Parts of the exercise ->
a - From the passage on Inori, set down the words starting with "The whole composition" and going on through "echoes and rests.".
b - Using the passage on Inori, say whether each statement agrees with it, answering yes or no and quoting the deciding words: (i) the piece runs for more than 70 minutes; (ii) the formula is made up of 13 segments; (iii) in the score, rests are shown in red.

Supplied passage ->
Inori” is a ritual, a sacred offering of recognition, in communion with the Great Spirit through music and gestures, to which the bodies of the performers – the dancers/mimes – fully lend themselves, as they fully obey, fully accomplish. In the more than 70 minutes that the piece lasts, the bodies and minds of the dancers/mimes are devoted totally to the “Inori” rite.

The whole composition “
Inori” is developed from – built upon – a formel; a formula. The formula has 13 different pitches, plus two that are repeated at the conclusion. Associated with the pitches are 13 tempi, 13 dynamics, thirteen timbres, and 13 gestures of prayer, with two added gestures at the conclusion.

The formula consists of 5 segments, divided by echoes and rests.

To better grasp the construction of the piece I advice any particularly interested reader to purchase a copy of the score from
Stockhausen-Verlag (You’ll find the address at the introductory page of this Stockhausen site; just click “intro” on top of the navigation bar!). If you have the score you’ll see that the echoes and the rests in the form scheme have different colors; red for echoes; green for rests. The score – as always with Stockhausen – is a piece of art all by itself. These scores can in fact be viewed – if one wishes – as separate works of art, in clear and bright colors. I’ve found at least one site on the Internet announcing works by Stockhausen; works that seem to be derived from scores. Check in at Galerie Inge Baecker at artnet.com, where you can see Stockhausen art works.

Data extract ->

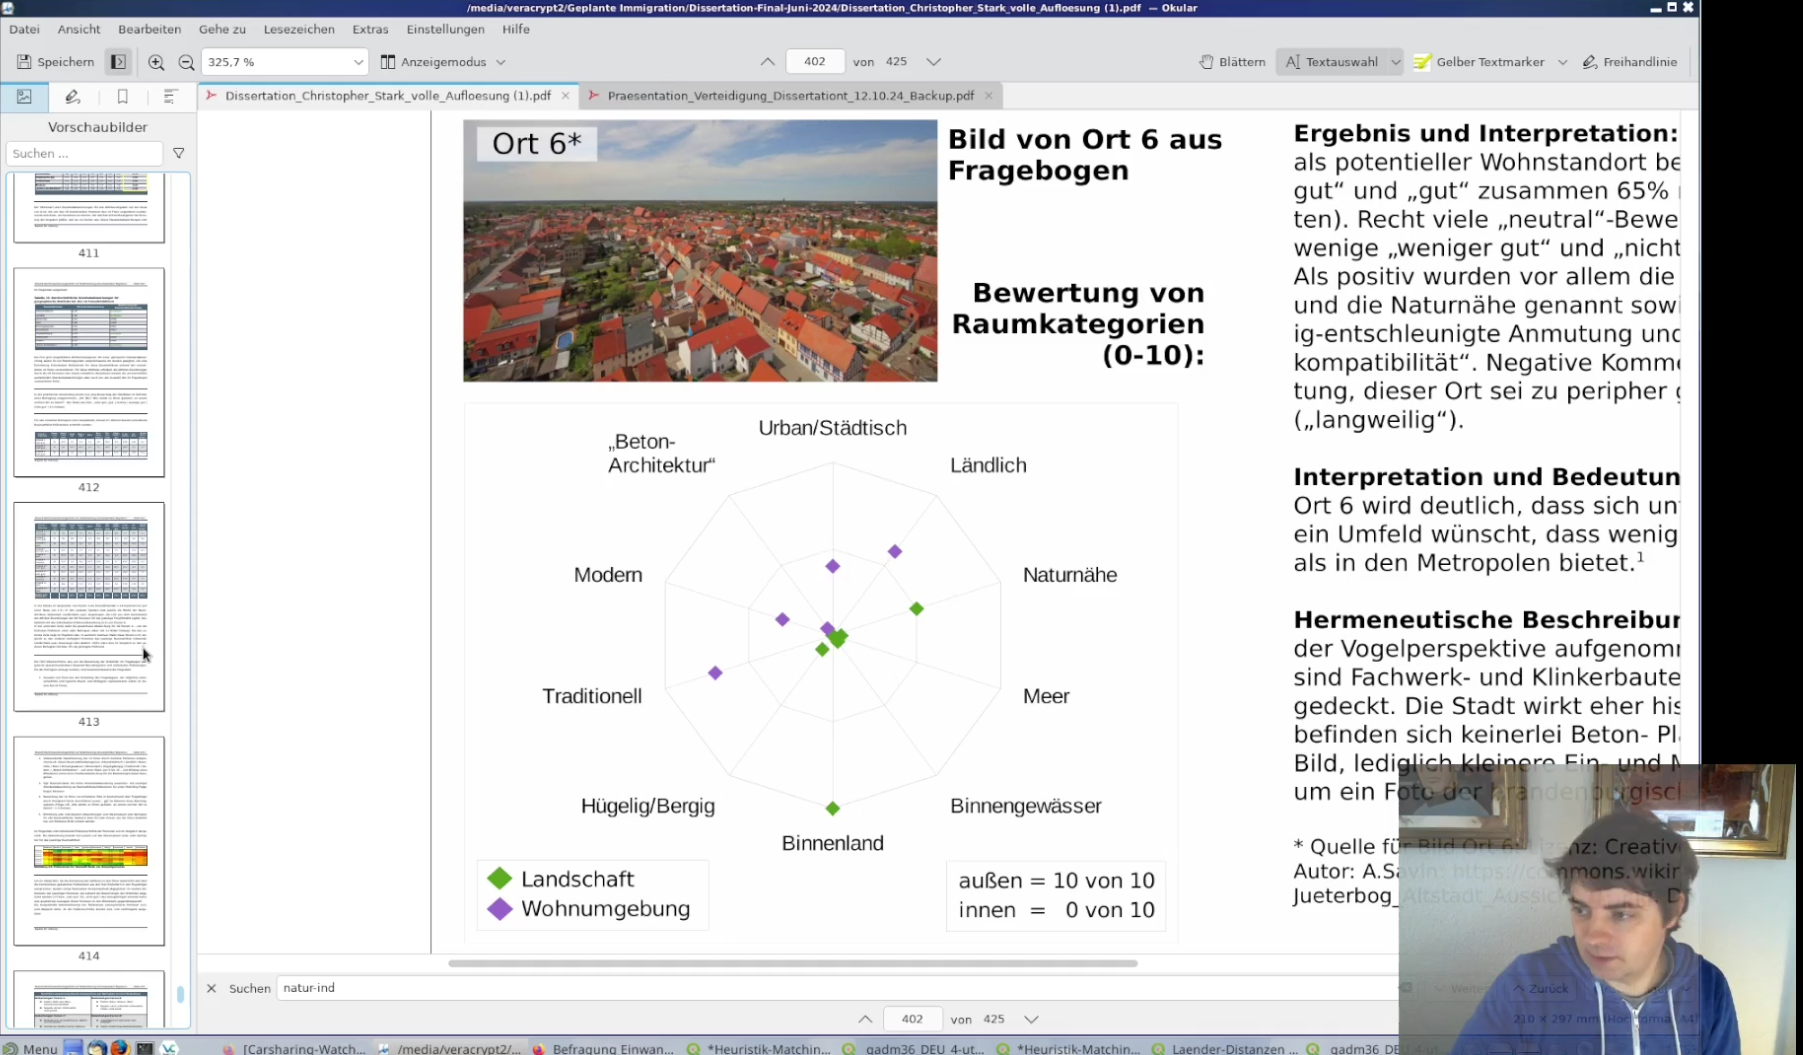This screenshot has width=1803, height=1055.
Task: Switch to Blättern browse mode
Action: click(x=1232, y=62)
* * *
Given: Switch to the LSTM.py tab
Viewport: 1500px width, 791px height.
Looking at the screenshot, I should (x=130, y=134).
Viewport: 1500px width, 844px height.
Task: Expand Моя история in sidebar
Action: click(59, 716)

Expected responses ->
a -
The whole composition “
Inori” is developed from – built upon – a formel; a formula. The formula has 13 different pitches, plus two that are repeated at the conclusion. Associated with the pitches are 13 tempi, 13 dynamics, thirteen timbres, and 13 gestures of prayer, with two added gestures at the conclusion.

The formula consists of 5 segments, divided by echoes and rests.

b -
(i) Yes: "In the more than 70 minutes that the piece lasts"
(ii) No: "The formula consists of 5 segments, divided by echoes and rests."
(iii) No: "red for echoes; green for rests"